◆ **DATA SUPPLIED**

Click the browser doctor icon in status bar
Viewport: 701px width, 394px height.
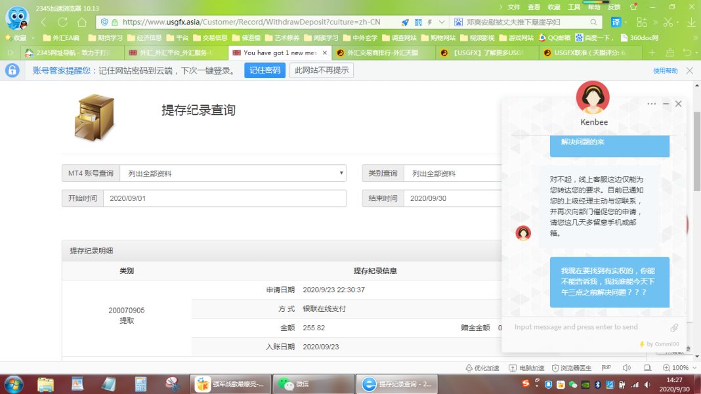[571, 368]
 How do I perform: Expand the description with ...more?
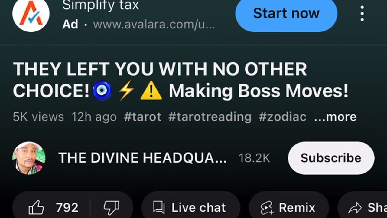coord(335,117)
==
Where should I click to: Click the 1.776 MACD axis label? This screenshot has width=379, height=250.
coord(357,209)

◆ **TASK INSTRUCTIONS**
Express the records from the line with "Where should I" to the line with "coord(357,209)" as a two-column CSV with the headers input and output, one row per record. Put each field in quotes and replace any line breaks with spaces.

◆ **EXERCISE SOLUTION**
input,output
"Where should I click to: Click the 1.776 MACD axis label? This screenshot has width=379, height=250.","coord(357,209)"